Normal Clots vs. Concerning Clots
Clots the size of a dime or quarter that show up occasionally during your heaviest days (usually days one through three) are within the normal range. Their color can vary from bright red to dark red or even brownish, depending on how long the blood sat before passing.
The pattern to watch for is large clots, roughly golf-ball-sized, passing every couple of hours. According to the American College of Obstetricians and Gynecologists, bleeding is considered abnormally heavy if you need to change your pad or tampon more than once every one to two hours, or your period lasts longer than seven days. Feeling dizzy, lightheaded, or unusually exhausted alongside heavy clotting also signals that something beyond normal variation is going on.
When Clots Signal Something Else Entirely
If you’re sexually active and notice an unusually heavy “period” with larger-than-normal clots, tissue that looks grayish or different in texture, or a gush of fluid, it may actually be an early miscarriage rather than a typical period. Early pregnancy loss can happen before you even know you’re pregnant, and it often mimics a late, heavy period. The key differences: bleeding from a miscarriage tends to get progressively heavier rather than tapering off, lasts longer than your normal period, and may include tissue that doesn’t look like typical clots. Bleeding from an early loss can continue for up to two weeks.
The Anemia Connection
Chronically heavy periods with frequent clotting can quietly drain your iron stores over months or years. Iron deficiency anemia is one of the most common consequences of heavy menstrual bleeding, and its symptoms are easy to dismiss or attribute to stress: extreme fatigue, weakness, pale skin, shortness of breath during normal activity, headaches, and feeling cold in your hands and feet. Some people develop unusual cravings for ice, dirt, or non-food items, a hallmark sign of significant iron depletion. If you recognize these symptoms alongside heavy, clot-filled periods, testing your iron levels is a straightforward next step.
How Heavy Periods With Clots Are Managed
Treatment depends on the underlying cause, but several approaches directly reduce flow volume and clot formation.

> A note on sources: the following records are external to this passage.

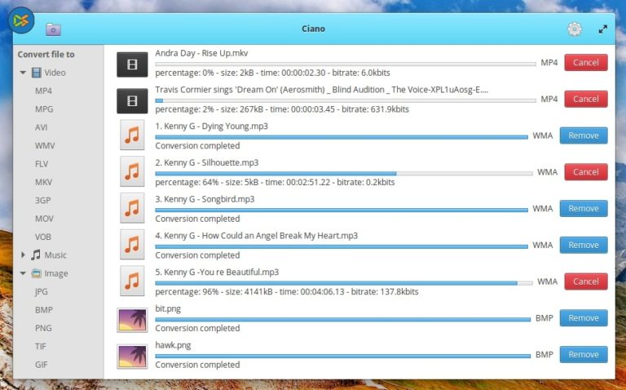Collapse the Image category
Viewport: 626px width, 390px height.
tap(24, 273)
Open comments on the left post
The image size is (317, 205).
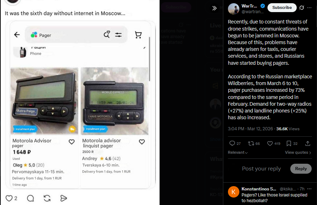point(30,198)
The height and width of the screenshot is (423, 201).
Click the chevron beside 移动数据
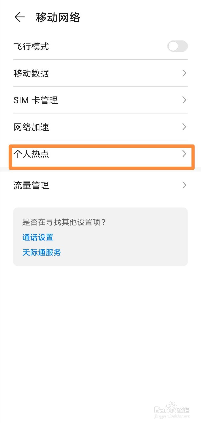[x=184, y=73]
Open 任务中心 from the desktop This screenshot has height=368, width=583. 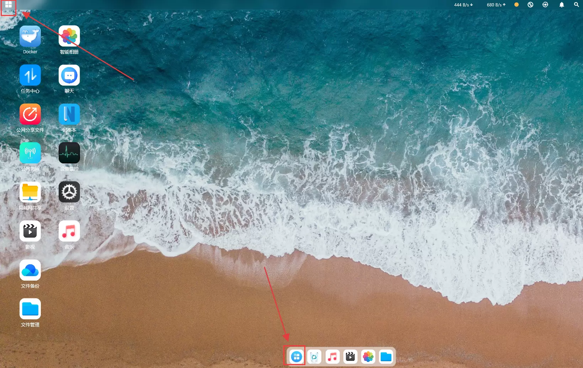(x=30, y=75)
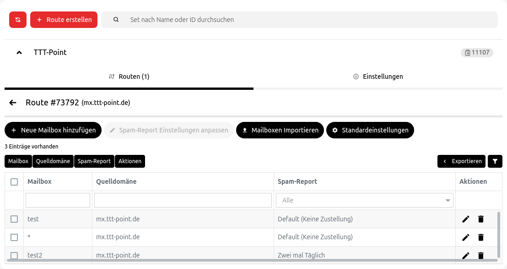Viewport: 507px width, 269px height.
Task: Open the filter funnel icon button
Action: pos(495,161)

Hormonal birth control (pills, hormonal IUDs, or patches) works by thinning the uterine lining so there’s less tissue to shed each cycle. This is often the first option, especially when hormonal imbalance is driving the heavy bleeding. A hormonal IUD in particular can dramatically reduce flow for most users within a few months.
For people who prefer non-hormonal options, anti-inflammatory pain relievers like ibuprofen can reduce menstrual flow by about 20 to 30 percent when taken consistently during your period. There’s also a prescription medication specifically designed to reduce heavy menstrual bleeding by preventing clots from breaking down too quickly once they form. It’s taken only during your period, up to five days per cycle, and can significantly cut both flow and clot size.
When fibroids, polyps, or adenomyosis are responsible, treatment may involve procedures to remove the growths or, in more severe cases, to reduce or remove the uterine lining. These decisions depend on the size and location of the growths, symptom severity, and whether you want to preserve fertility.
If iron deficiency is already present, iron supplementation helps rebuild your stores, but it works slowly. Most people need several months of consistent supplementation before energy levels and other symptoms meaningfully improve.